● Aim of the task
Wherever a picture appears in the data below, omit it, and restate everything else word for word.

● Data
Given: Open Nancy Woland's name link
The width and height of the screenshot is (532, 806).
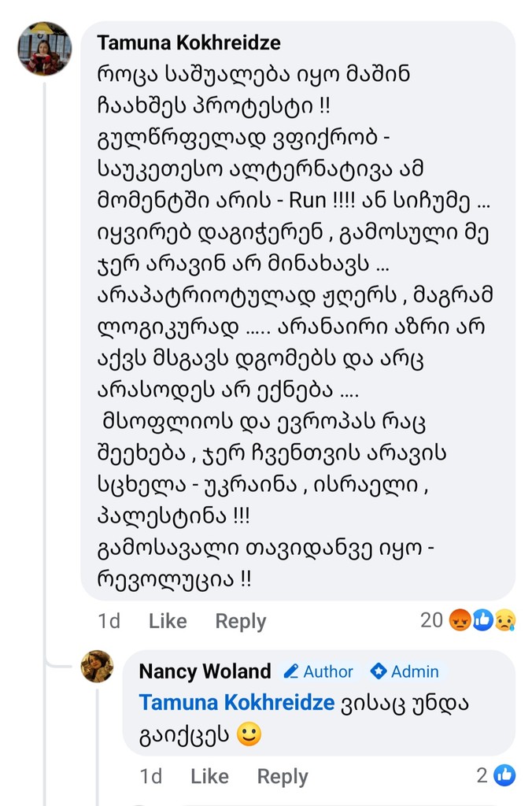Looking at the screenshot, I should (x=205, y=671).
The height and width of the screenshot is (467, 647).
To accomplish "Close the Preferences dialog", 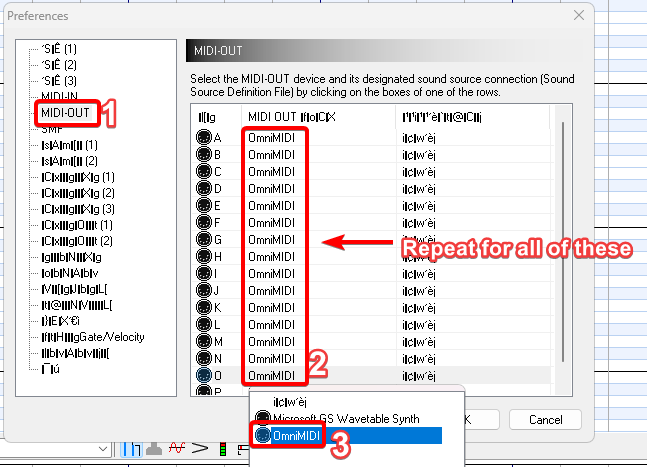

● Expected answer
Given: Open Nancy Woland's name link
The width and height of the screenshot is (532, 806).
Looking at the screenshot, I should (x=205, y=671).
The height and width of the screenshot is (467, 647).
To accomplish "Close the Preferences dialog", 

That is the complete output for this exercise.